The Jewish Studies Department at Tulane University and the Stacy Mandel Palagye and Keith Palagye Program for Middle East Peace will hold an Israeli Film Festival at Tulane on Oct. 26 and 27.
Shai Ginsburg, the Andrew Mellon Assistant Professor for Hebrew and Jewish Studies at Duke University, will be the main speaker. His field is in Israeli and Jewish cinema.
The festival begins with “Life in Stills” at 5 p.m. and “The Hangman” at 7 p.m. Both films will be in LBC Stibbs, room 203.
“Life in Stills” is about a 96-year-old woman in Israel and how she joined with her grandson in an attempt to save her late husband’s life work — about one million negatives depicting Israel’s defining moments — when “The Photo House” was slated for demolition. It won Best Film at the Israeli Films Competition in 2011.

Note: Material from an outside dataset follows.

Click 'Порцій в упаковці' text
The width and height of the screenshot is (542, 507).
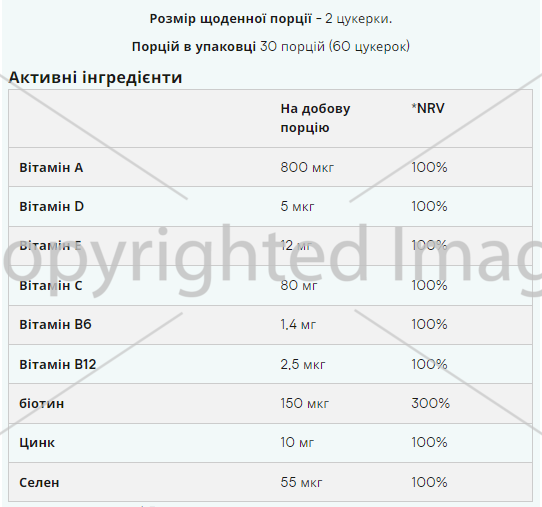point(194,46)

“The Hangman” is the story of Shalom, a Sephardi prison warden who was the hangman for Adolf Eichmann following the Nazi officer’s conviction. He later became a ritual slaughterer, but continued to carry “a national burden that dramatically shaped his life.”

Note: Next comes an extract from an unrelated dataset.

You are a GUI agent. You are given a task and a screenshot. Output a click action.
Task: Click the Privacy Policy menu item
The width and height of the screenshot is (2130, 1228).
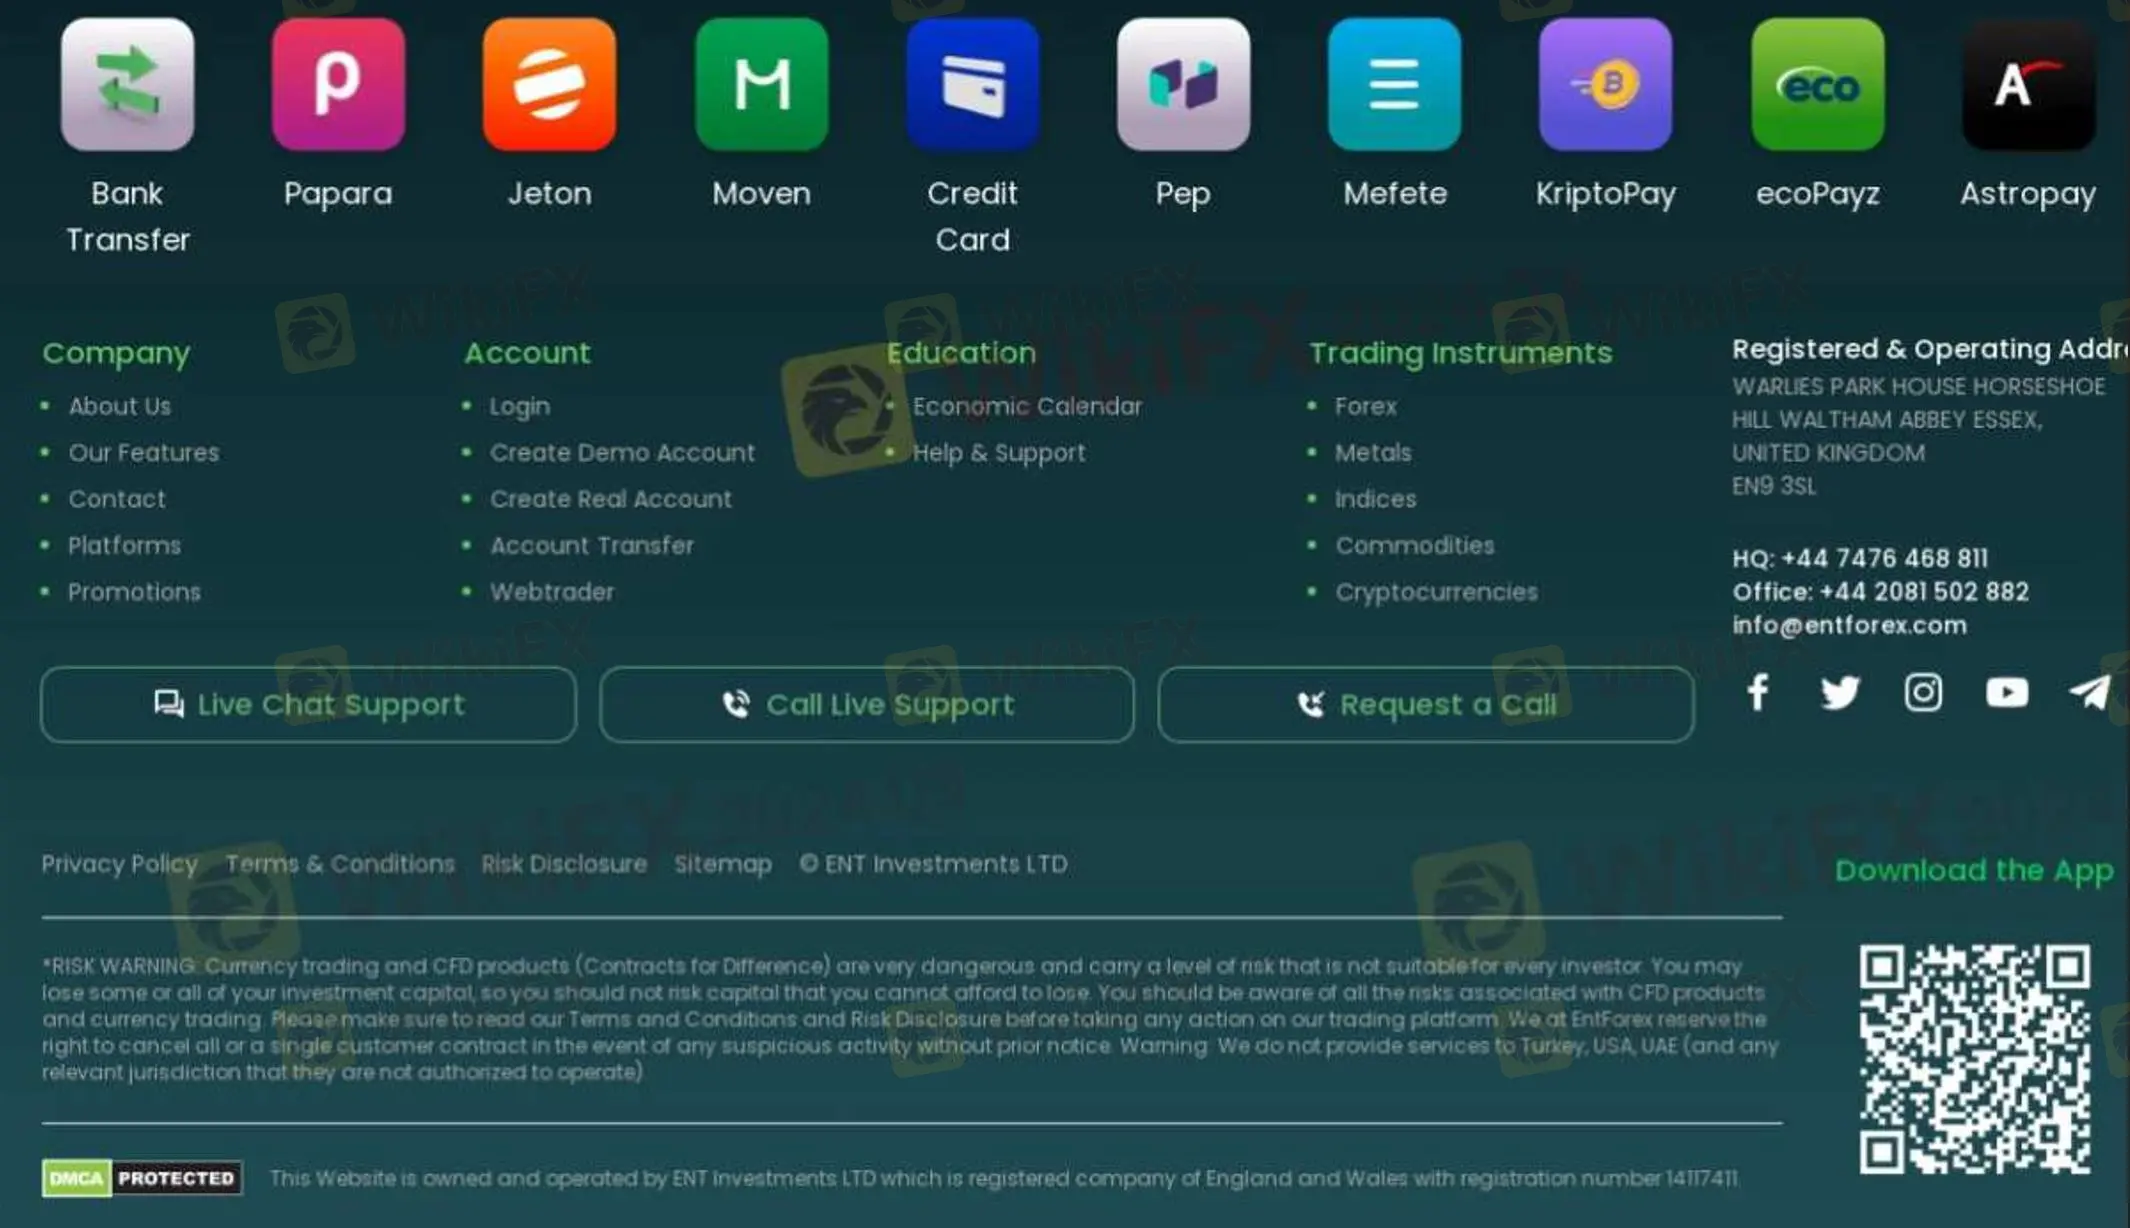[x=118, y=862]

“The Garden of Eden” will be screened at noon on Oct. 27, followed by “Life Sentences” at 2 p.m. Both films will be in the Jewish Studies conference room.
“The Garden of Eden” is a 2012 film about the Sakhne, one of the largest and most-visited parks in Israel. The film progresses through a year of season changes and looks at the wide range of Israeli society through the stories of people who work there and who visit.
“Life Sentences” won Best Documentary at the 2013 Jerusalem Film Festival. It is about an Arab man who marries a Jewish woman, living quietly with their children. It is later discovered that he was behind numerous mysterious terror attacks in the late 1960s, prompting the woman to flee with their young children, eventually landing in Montreal’s Orthodox community. The film centers on identity and the son’s eventual journey back to Israel and shedding of all labels.